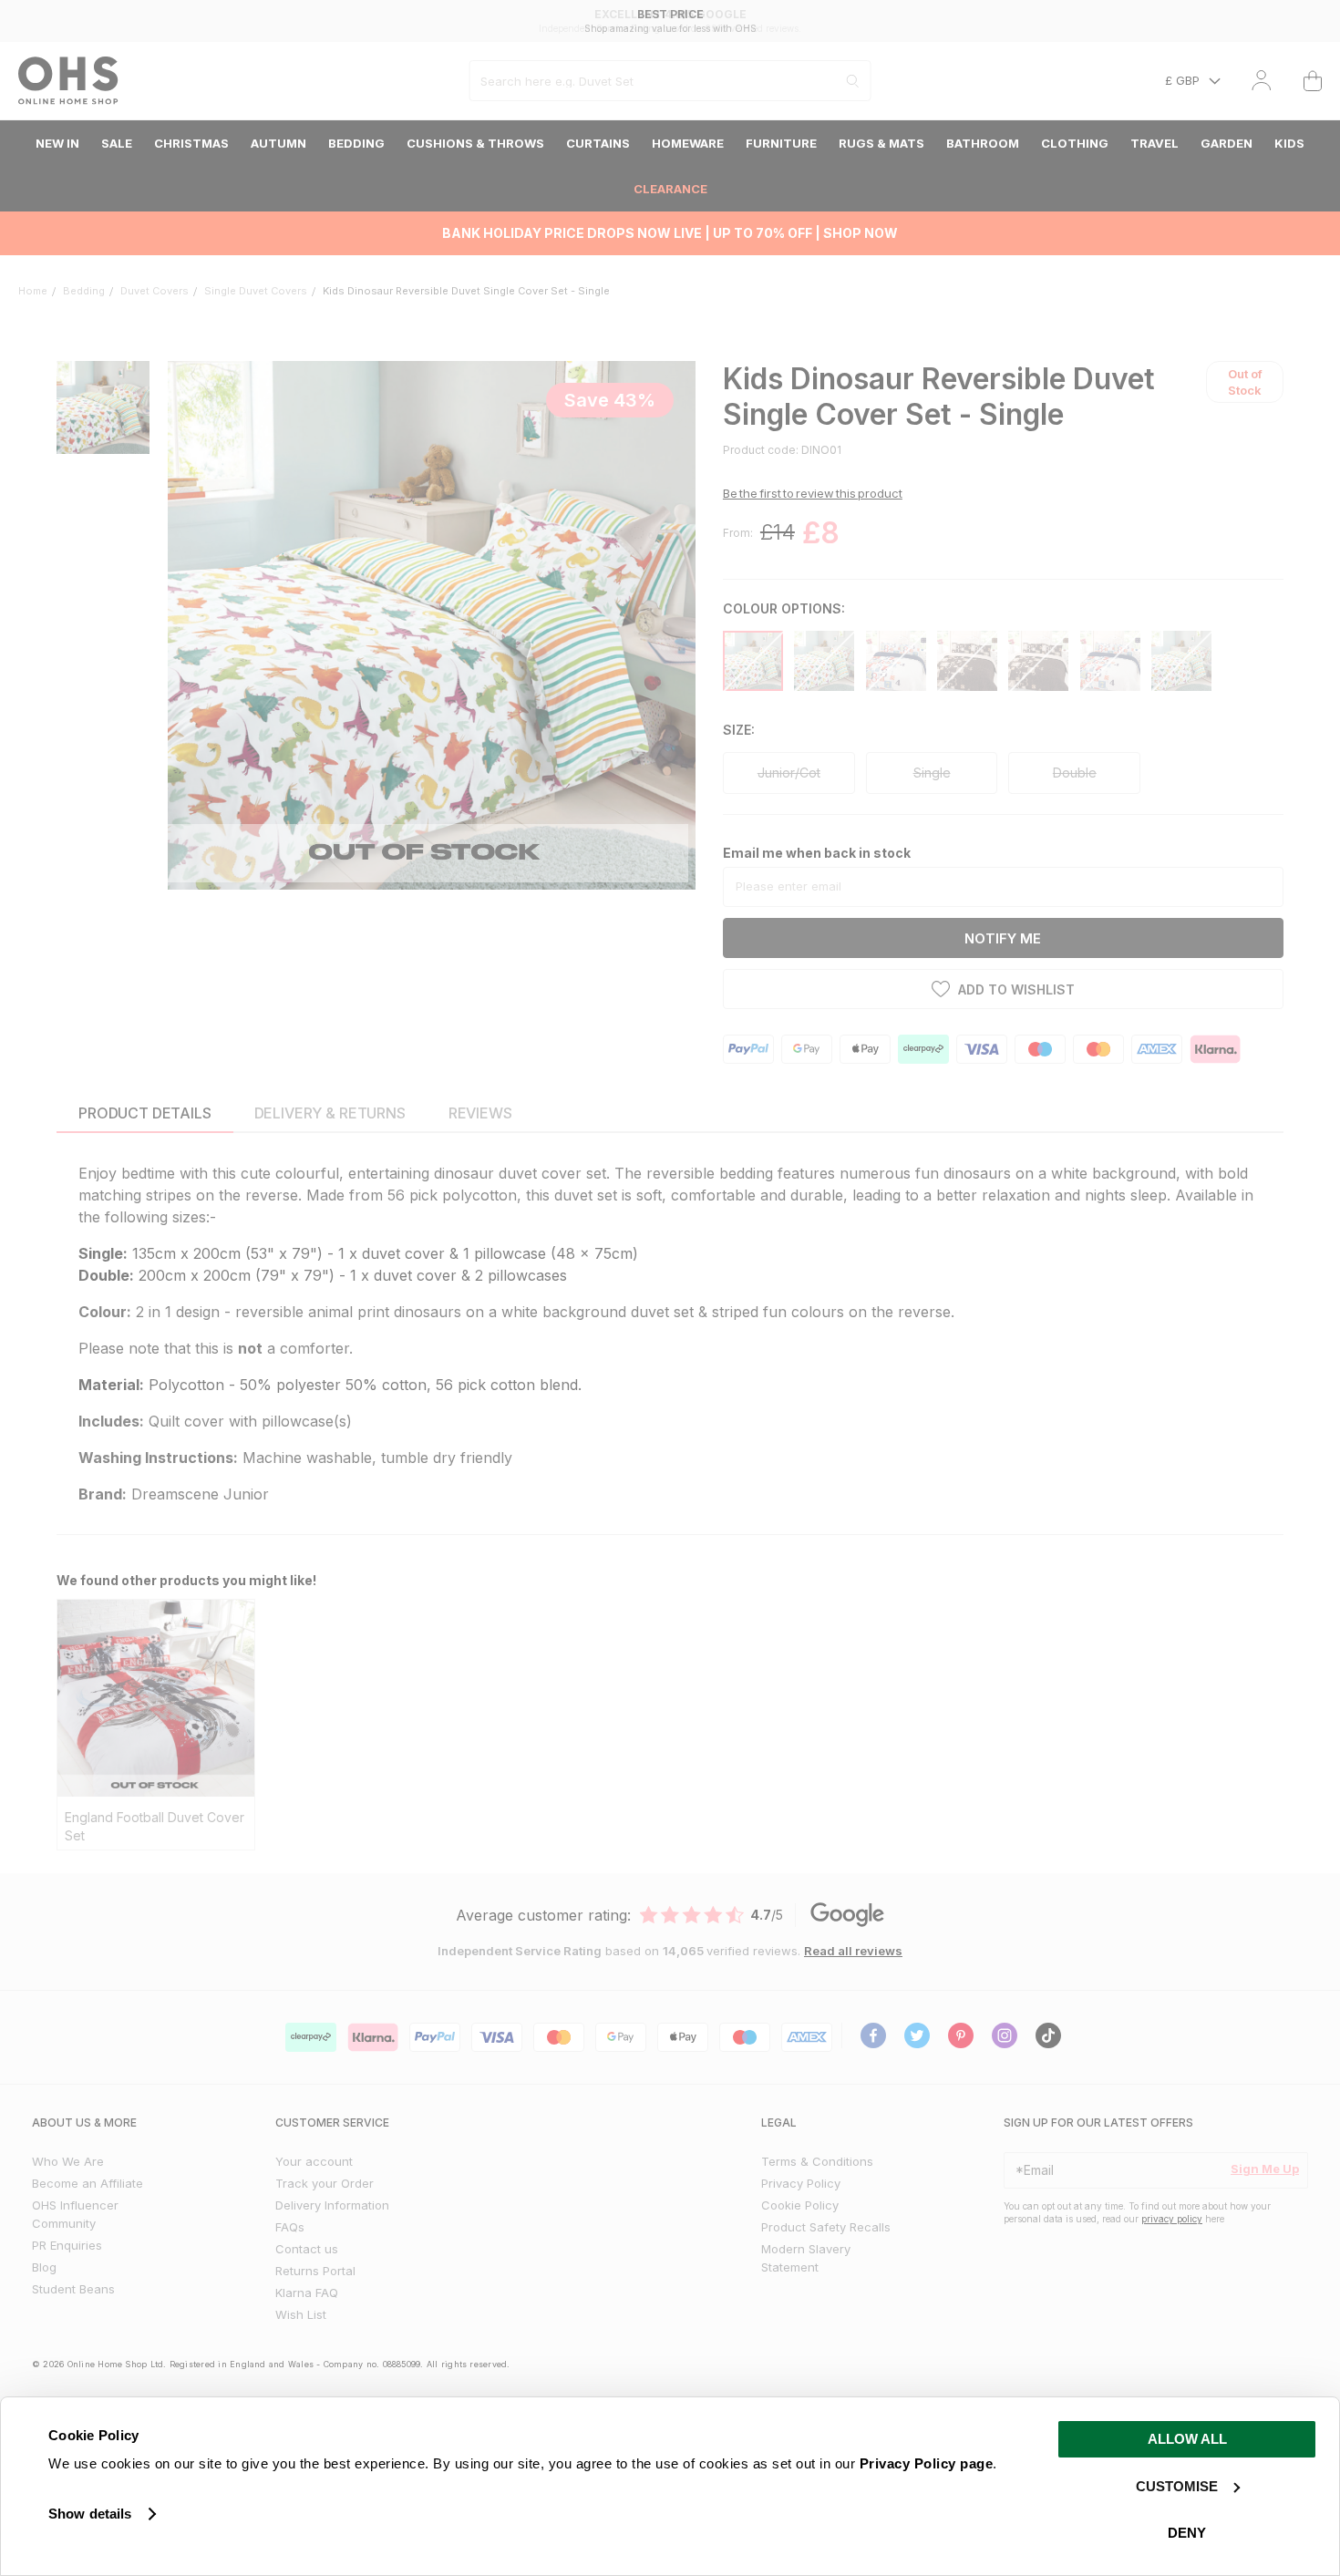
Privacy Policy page (927, 2463)
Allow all (1187, 2439)
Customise (1177, 2486)
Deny (1187, 2532)
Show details (89, 2513)
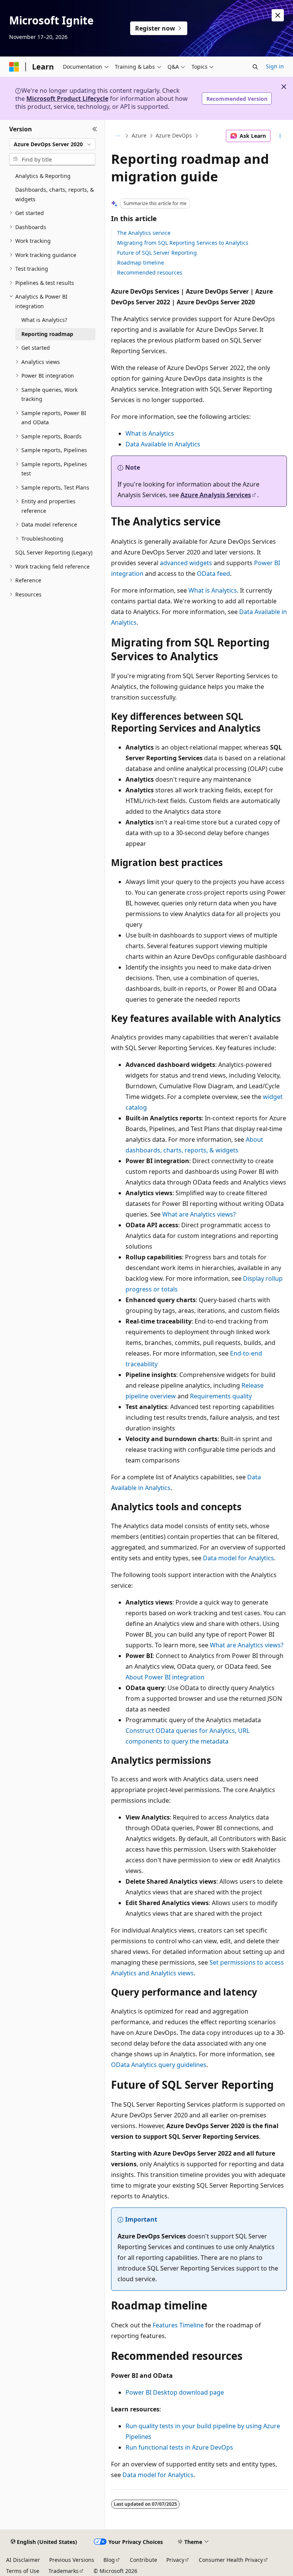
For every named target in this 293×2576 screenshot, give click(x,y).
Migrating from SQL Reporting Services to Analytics (182, 242)
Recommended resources (149, 272)
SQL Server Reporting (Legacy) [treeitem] (53, 552)
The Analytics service (144, 232)
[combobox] (52, 144)
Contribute (143, 2559)
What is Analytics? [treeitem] (44, 319)
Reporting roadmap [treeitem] (47, 334)
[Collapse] (94, 129)
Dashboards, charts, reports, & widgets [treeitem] (54, 194)
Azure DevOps (174, 135)
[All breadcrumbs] (117, 136)
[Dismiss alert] (278, 15)
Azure (139, 135)
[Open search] (255, 67)
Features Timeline (178, 2325)
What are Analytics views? (199, 1214)
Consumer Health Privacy (231, 2559)
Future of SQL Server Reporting (157, 252)
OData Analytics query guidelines (158, 2064)
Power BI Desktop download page (175, 2392)
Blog (109, 2559)
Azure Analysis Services (215, 495)
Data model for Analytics (238, 1558)
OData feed (213, 573)
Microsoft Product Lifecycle (67, 98)
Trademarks (63, 2570)
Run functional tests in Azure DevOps (179, 2447)
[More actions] (280, 136)
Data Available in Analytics (163, 444)
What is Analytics (150, 433)
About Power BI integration (165, 1677)
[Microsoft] (14, 67)
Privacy (175, 2559)
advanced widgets (186, 563)
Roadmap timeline (140, 262)
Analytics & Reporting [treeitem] (43, 175)
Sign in (275, 66)
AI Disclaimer (23, 2559)
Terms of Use (22, 2570)
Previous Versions (71, 2559)
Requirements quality (221, 1396)
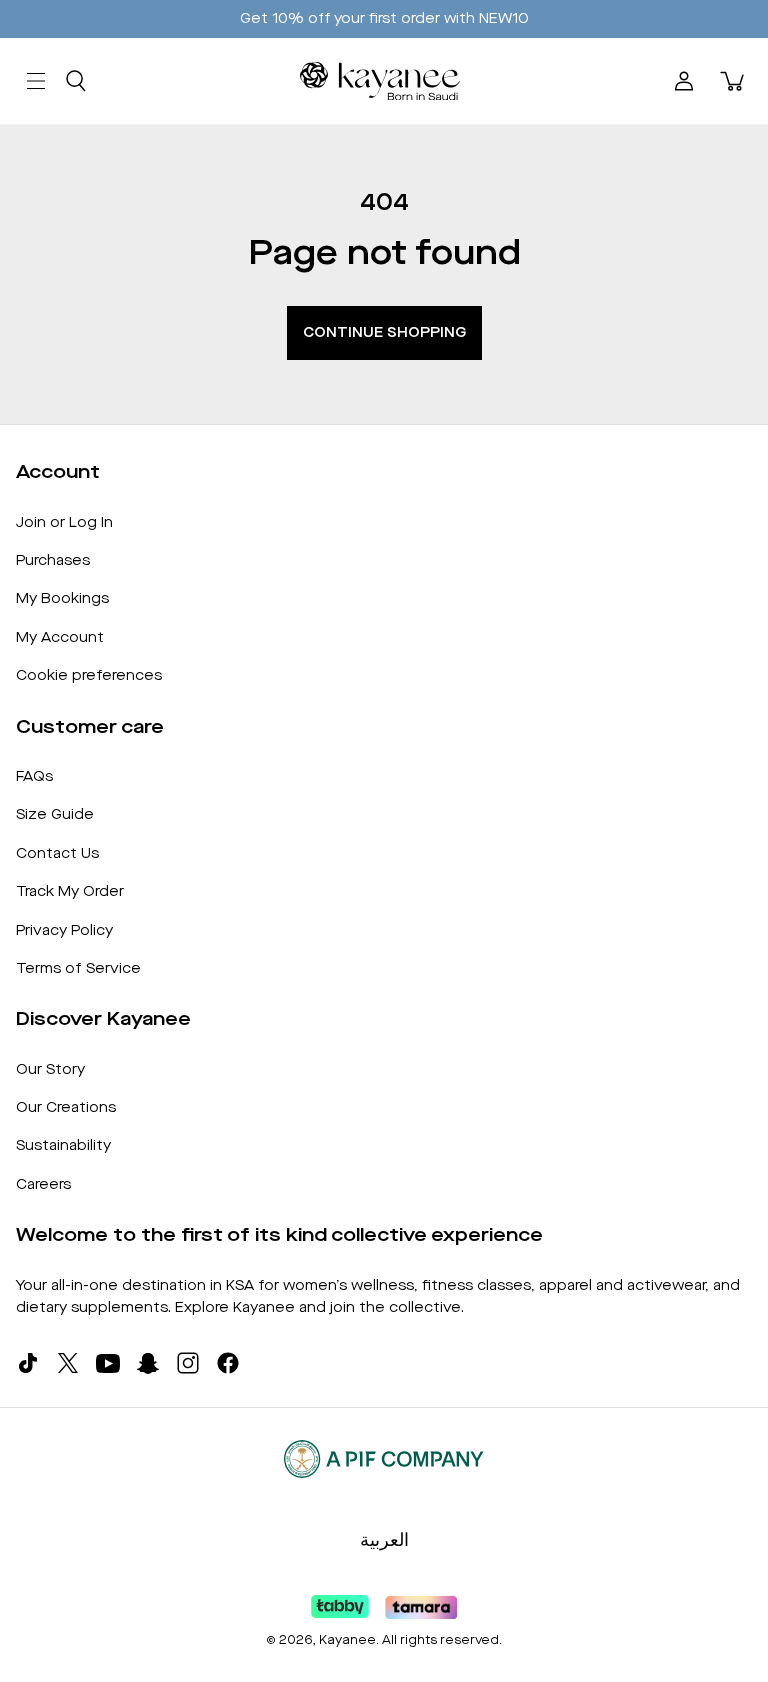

▸ **Work order**:
Please return all lines from the records that hold the word "Analytics".

▸ **Result of the task**:
Migrating from SQL Reporting Services to Analytics (182, 242)
The Analytics service (144, 232)
What is Analytics? [treeitem] (44, 319)
What are Analytics views? (199, 1214)
OData Analytics query guidelines (158, 2064)
Data model for Analytics (238, 1558)
Data Available in Analytics (163, 444)
What is Analytics (150, 433)
Analytics & Reporting [treeitem] (43, 175)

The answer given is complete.